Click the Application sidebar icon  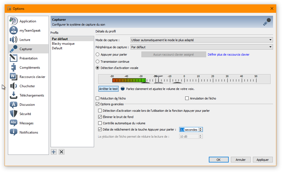(14, 21)
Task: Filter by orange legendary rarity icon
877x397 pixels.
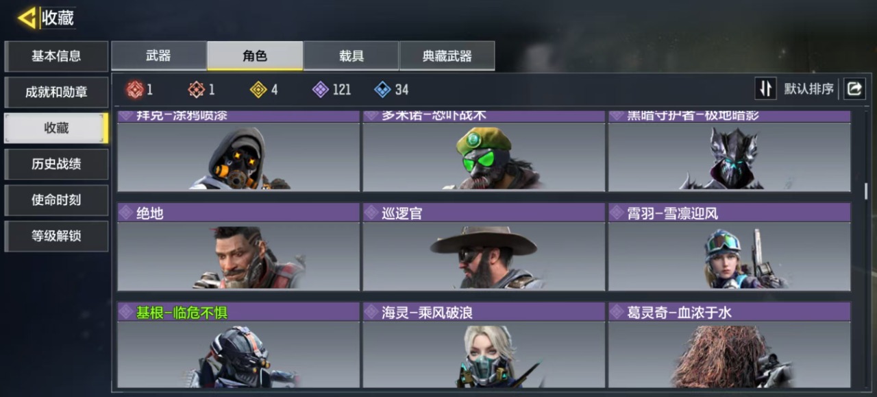Action: pos(197,89)
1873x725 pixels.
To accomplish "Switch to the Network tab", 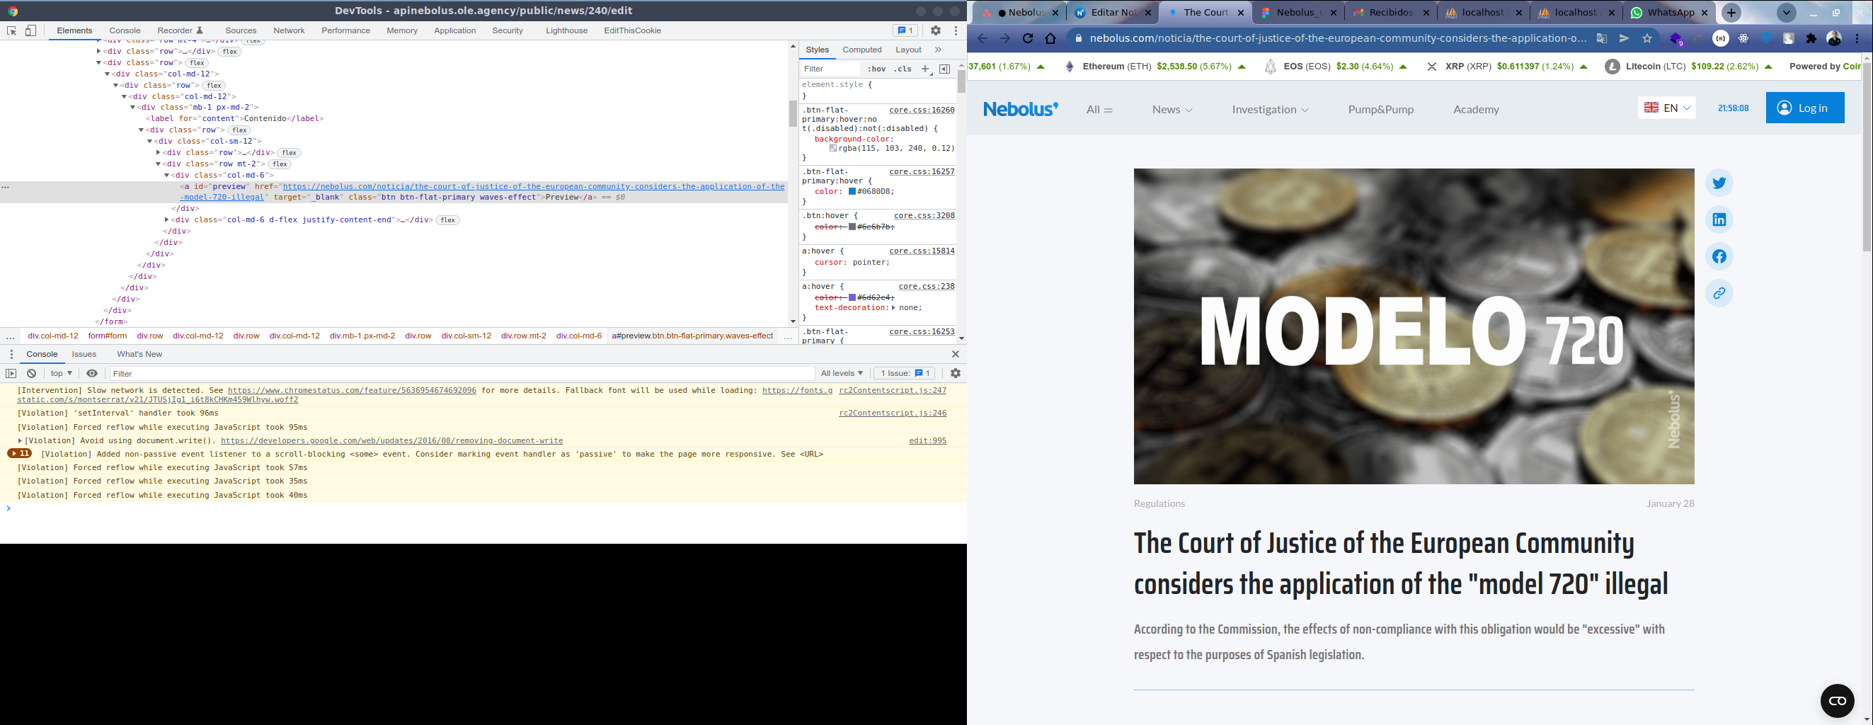I will tap(289, 31).
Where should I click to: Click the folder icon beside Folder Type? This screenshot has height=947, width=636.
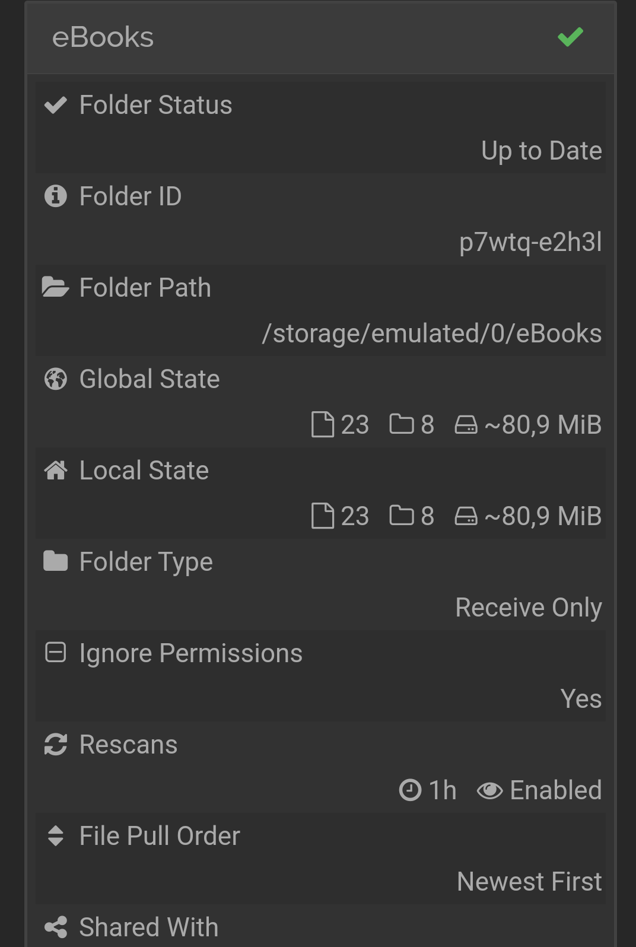tap(56, 561)
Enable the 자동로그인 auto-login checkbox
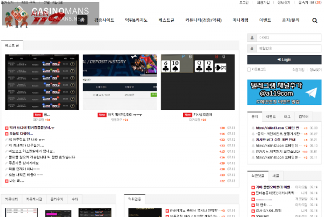This screenshot has width=324, height=217. (x=249, y=69)
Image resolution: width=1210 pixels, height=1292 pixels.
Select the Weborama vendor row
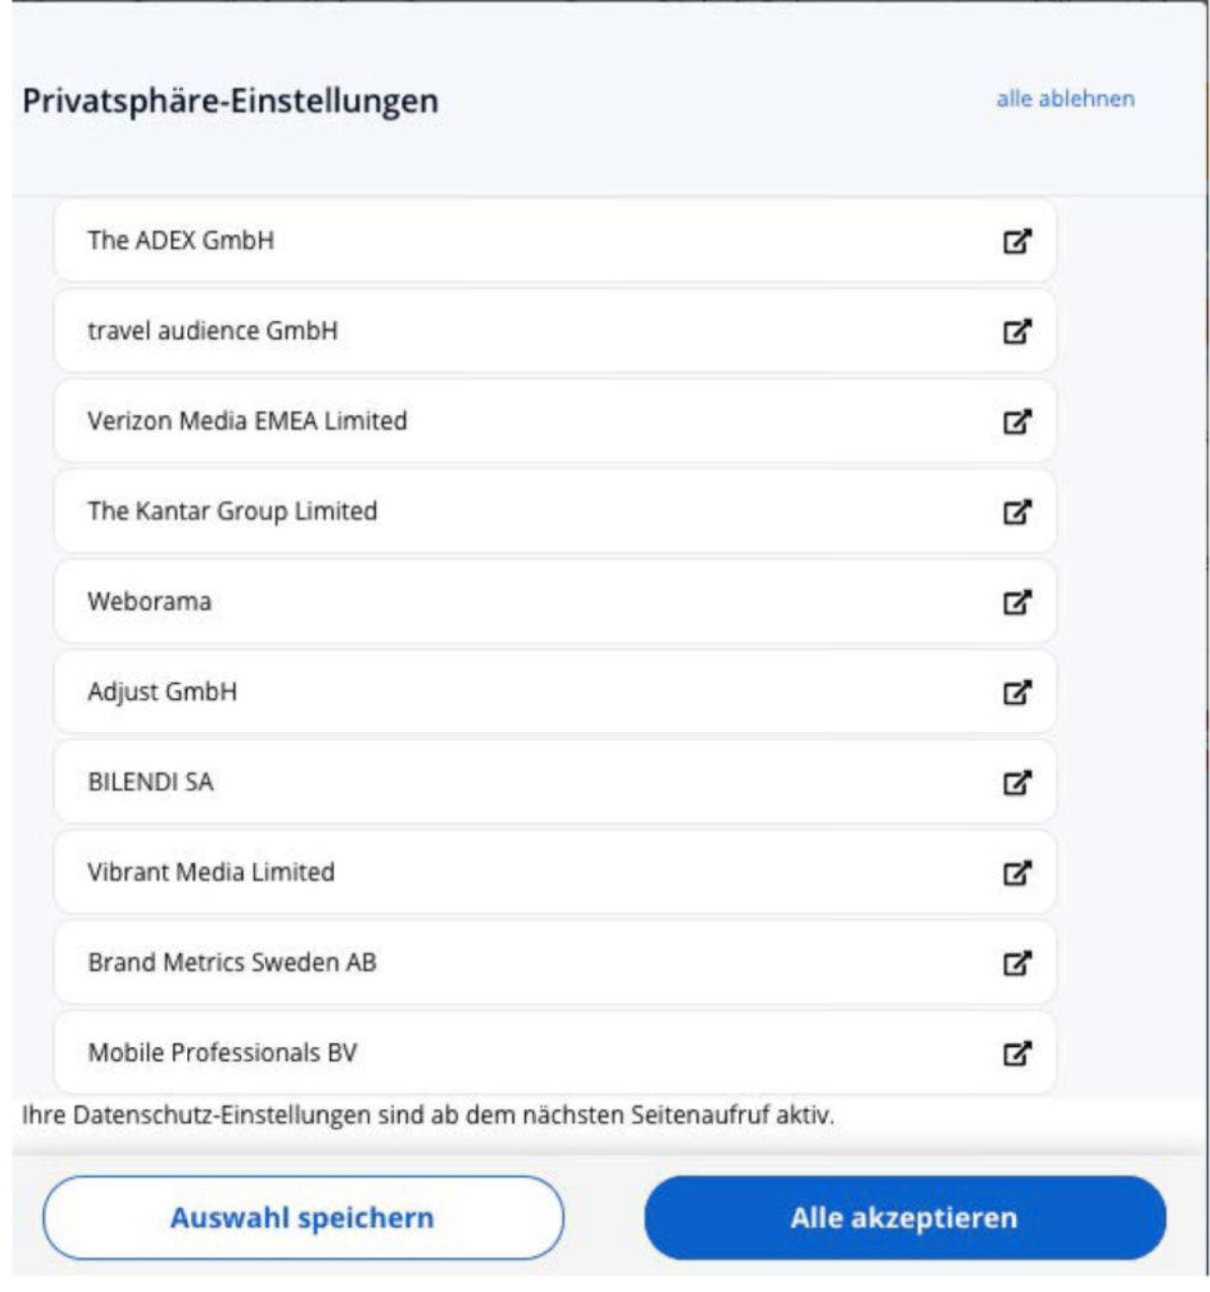552,602
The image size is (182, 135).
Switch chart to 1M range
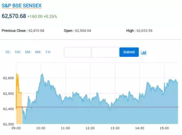17,52
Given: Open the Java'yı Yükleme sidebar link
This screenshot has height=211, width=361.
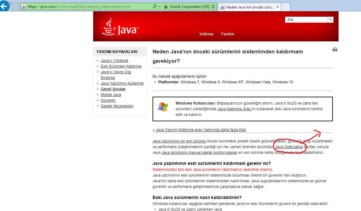Looking at the screenshot, I should pyautogui.click(x=114, y=61).
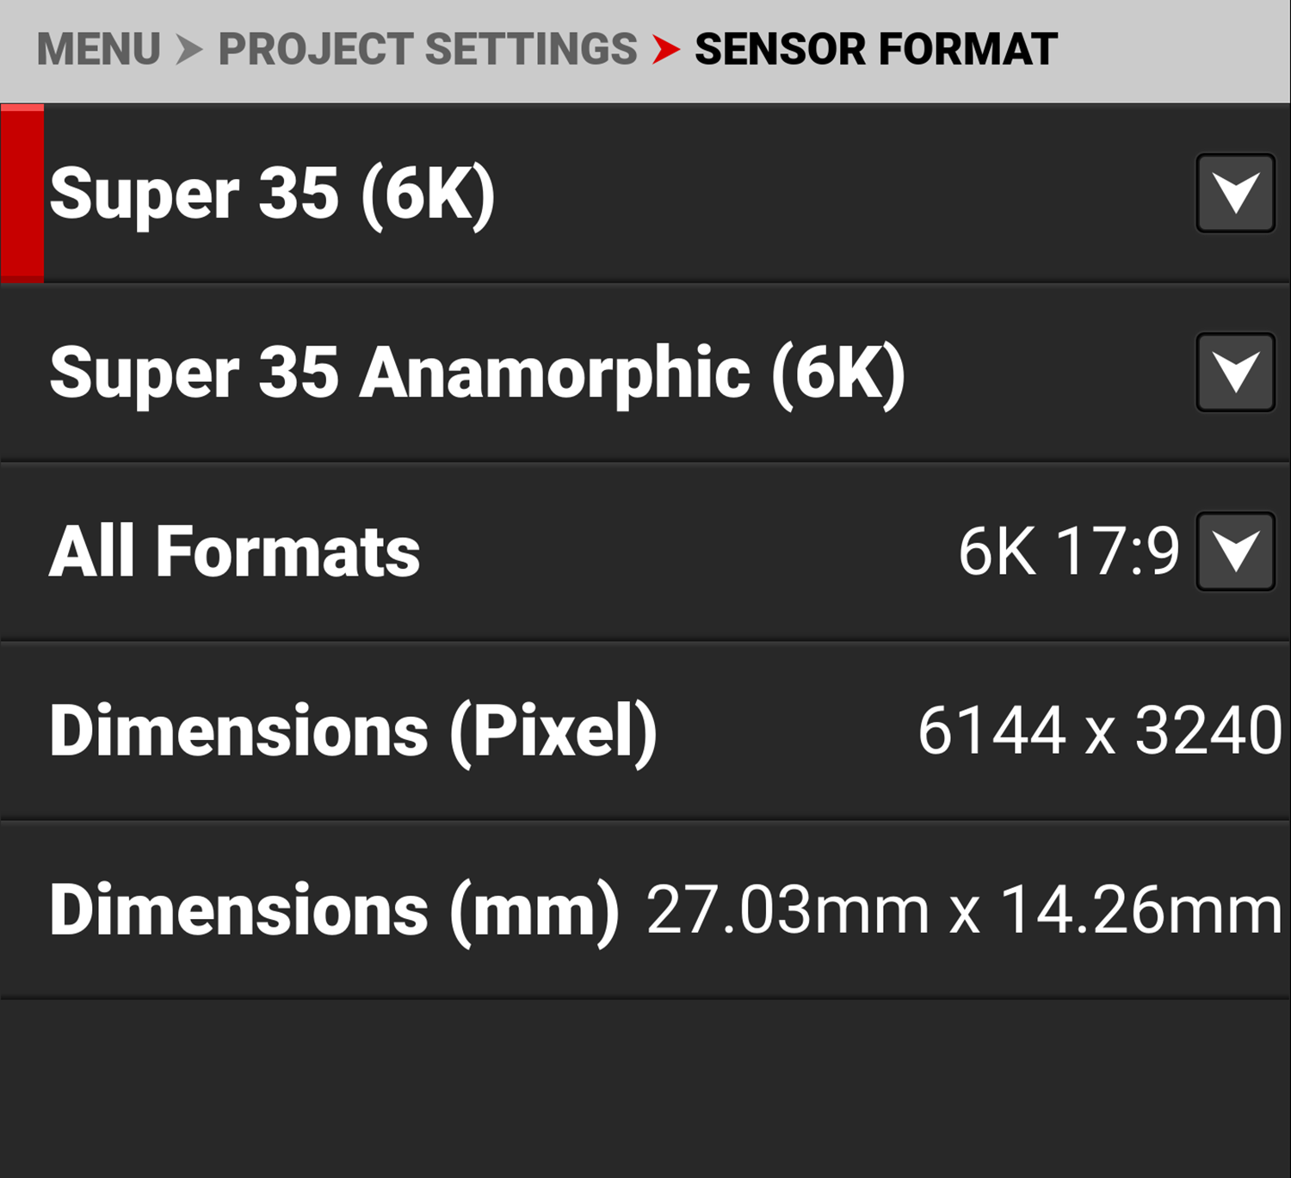Click the Dimensions (Pixel) label
Screen dimensions: 1291x1178
(353, 731)
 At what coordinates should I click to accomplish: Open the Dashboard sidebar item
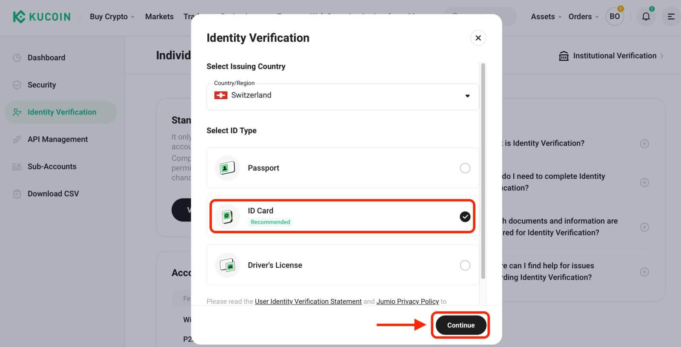46,57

Problem requirements:
Pictures are to be omitted from the copy, and only the lines from the one containing "Enable the 자동로그인 auto-login checkbox" through the final line of the listing above are to be written out exactly.

Final answer:
Enable the 자동로그인 auto-login checkbox
This screenshot has width=324, height=217. (x=249, y=69)
Image resolution: width=1210 pixels, height=1292 pixels.
Select the Weborama vendor row
552,602
The image size is (182, 135).
Switch chart to 1M range
17,52
Given: Open the Java'yı Yükleme sidebar link
This screenshot has height=211, width=361.
Looking at the screenshot, I should pyautogui.click(x=114, y=61).
Click the Dimensions (Pixel) label
Screen dimensions: 1291x1178
(353, 731)
 At what coordinates should I click to accomplish: Open the Dashboard sidebar item
46,57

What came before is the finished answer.